A New Basic Law Providing Constitutional Protection to the Right to Due Process should be Enacted
The text proposed in the draft bill of a new Basic Law: Rights during Interrogation and in Criminal Proceedings, must be revised, because its scope is too narrow. Although the bill is a welcome initiative, it should be expanded and lead to the Knesset's passage of a Basic Law that provides constitutional protection of the right to due process and its derivative rights.
The draft bill in question, as formulated by the Justice Ministry, envisions a new Basic Law that would anchor, at a level higher than that of regular legislation, rights related to criminal proceedings: the right to due process, the right to legal counsel in criminal proceedings fundamental principles of criminal liability, the presumption of innocence, the right to avoid self-incrimination, rights during arrest and interrogation, the rights of the victims, rights against forbidden punishment, and the rights of minors and of persons with disabilities with regard to the exercise of all these rights.
Let us begin with the essential point. We are gratified to see this plan to enact a Basic Law: Rights during Interrogation and in Criminal Proceedings.
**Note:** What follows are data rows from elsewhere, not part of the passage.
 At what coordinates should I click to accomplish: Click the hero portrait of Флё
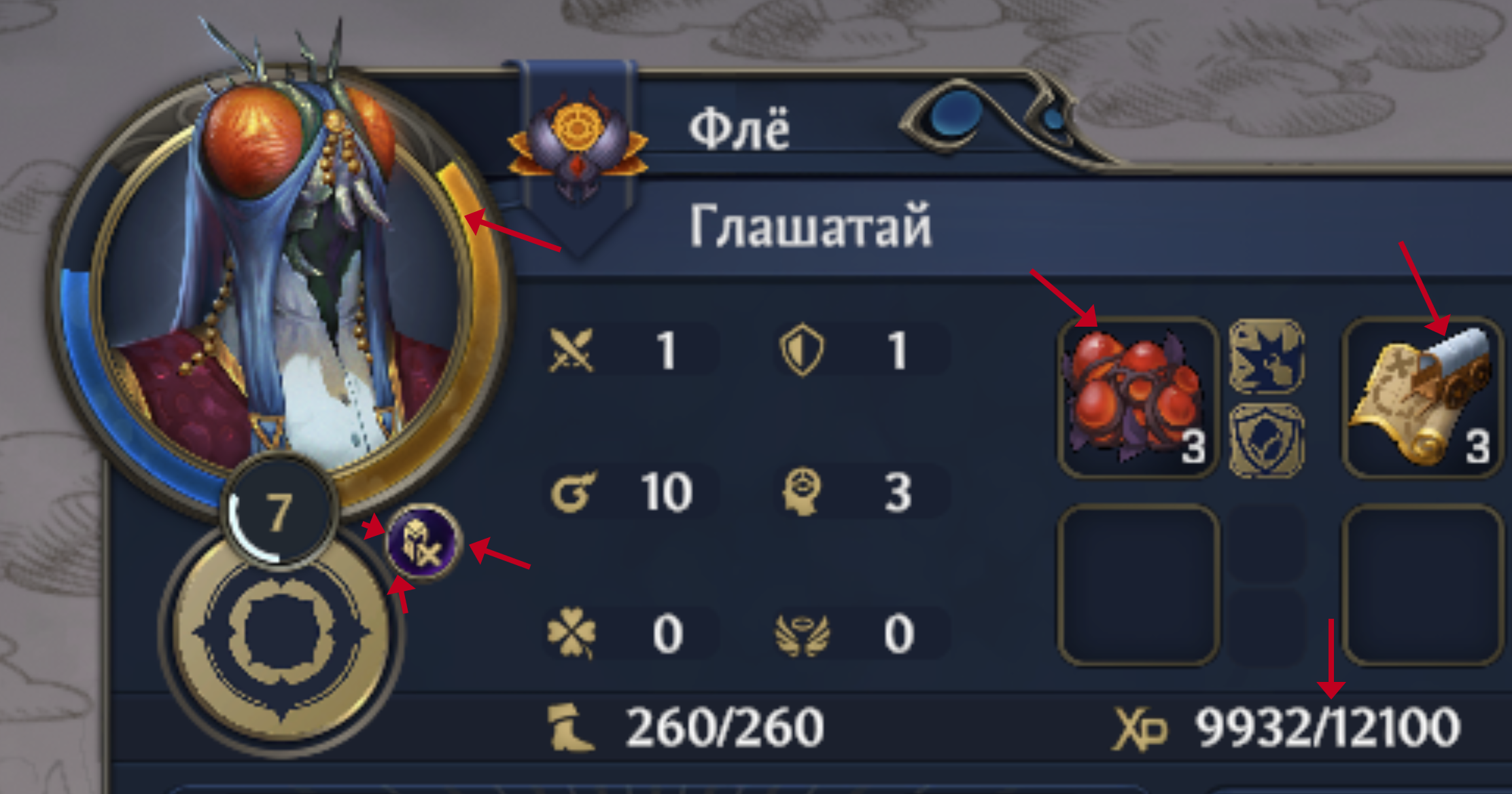click(282, 285)
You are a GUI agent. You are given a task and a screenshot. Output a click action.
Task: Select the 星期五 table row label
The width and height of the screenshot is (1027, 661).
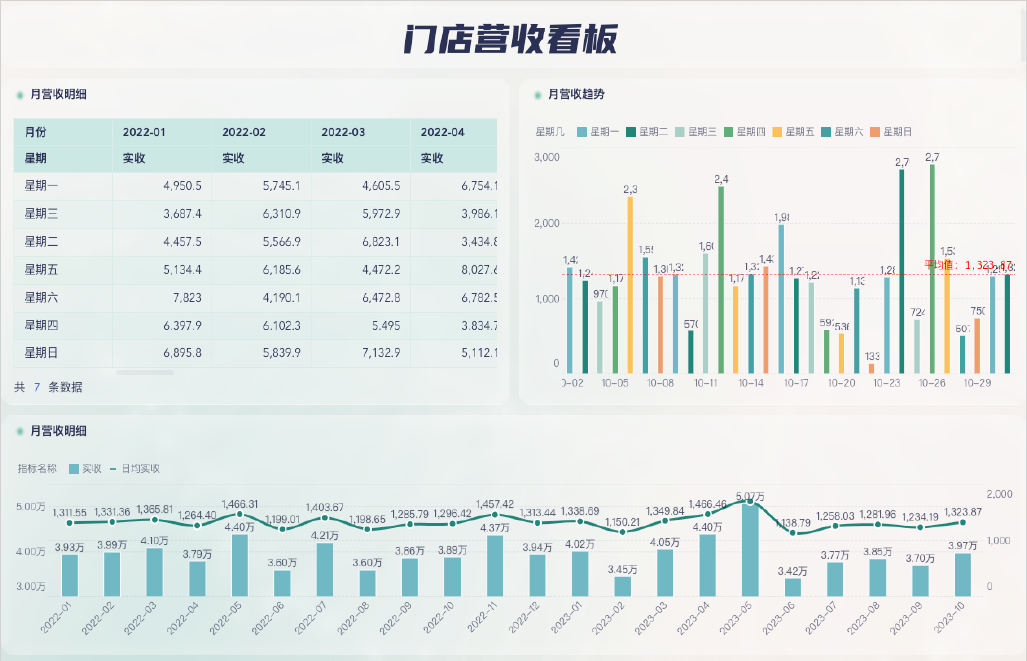(x=41, y=268)
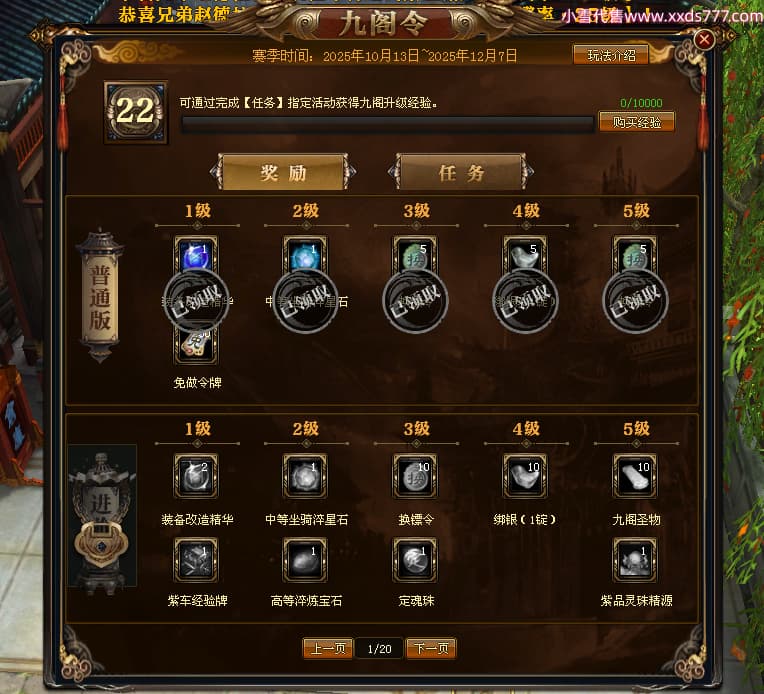Go to next page with 下一页
764x694 pixels.
(431, 649)
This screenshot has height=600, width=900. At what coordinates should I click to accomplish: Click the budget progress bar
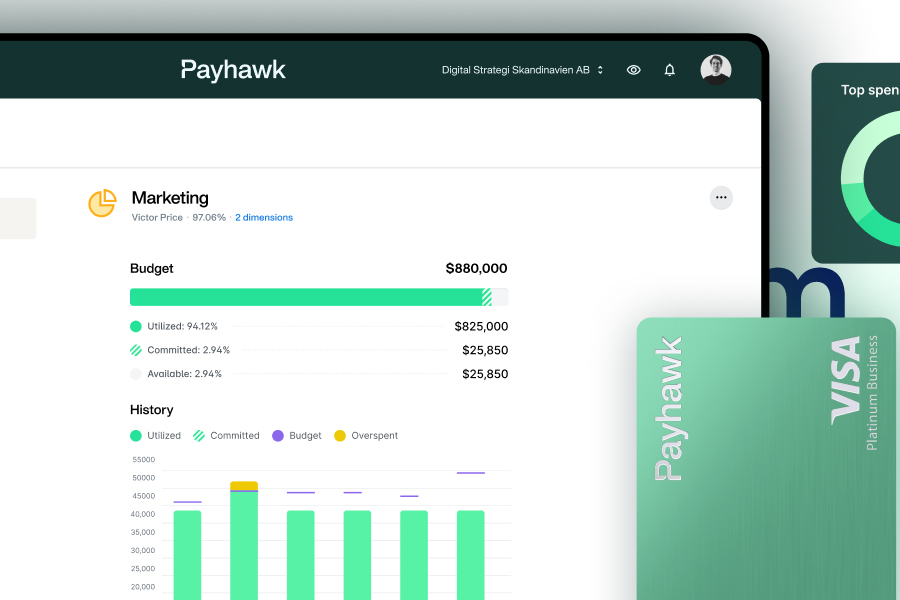pos(318,297)
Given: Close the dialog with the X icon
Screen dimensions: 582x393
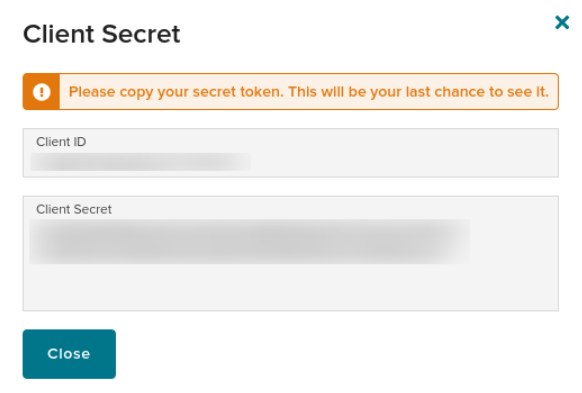Looking at the screenshot, I should 562,23.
Although the jurisprudence of the Supreme Court recognized the right to due process that is the core of the proposal as a derivative right of the right to human dignity, which is enshrined in the Basic Law: Human Dignity and Liberty, it has never been granted explicit constitutional status in a Basic Law. This means that the rights addressed by the proposed basic law enjoy only weak constitutional protection, and that the guidance provided to law-enforcement agencies on protecting these rights is vague. For this reason, it is crucial to explicitly anchor the right to due process and its derivative rights in a Basic Lawsee Guy Lurie, Amir Fuchs, and Daphne Benvenisty, “Proposed Basic Law: The Right to Due Process,” 2021.
Nevertheless, we believe that the proposed text of the bill should be revised, because the scope of the current version is too narrow in three key senses: (1) its prospective application (applicable only to laws enacted in the future); (2) its application to criminal proceedings only; (3) its “minimalistic” approach to the scope of some of these rights. Moreover, we believe that the constitutional protection it would grant these rights is relatively weaker than the constitutional protection afforded by Israeli constitutional law to other rights.
Precisely because the proposal to enact a Basic Law: The Right to Due Process is so important and welcome, it is vital that the opportunity for a meaningful constitutional development not be squandered by a failure to go all the way. There is no reason why Israel should lag behind other democracies in this regard. In our view, there needs to be a substantial rewrite of the proposal, so that the new Basic Law will apply retrospectively and to fields other than criminal law, and include a more expansive definition of the rights enumerated in it and of the constitutional protection enjoyed by them.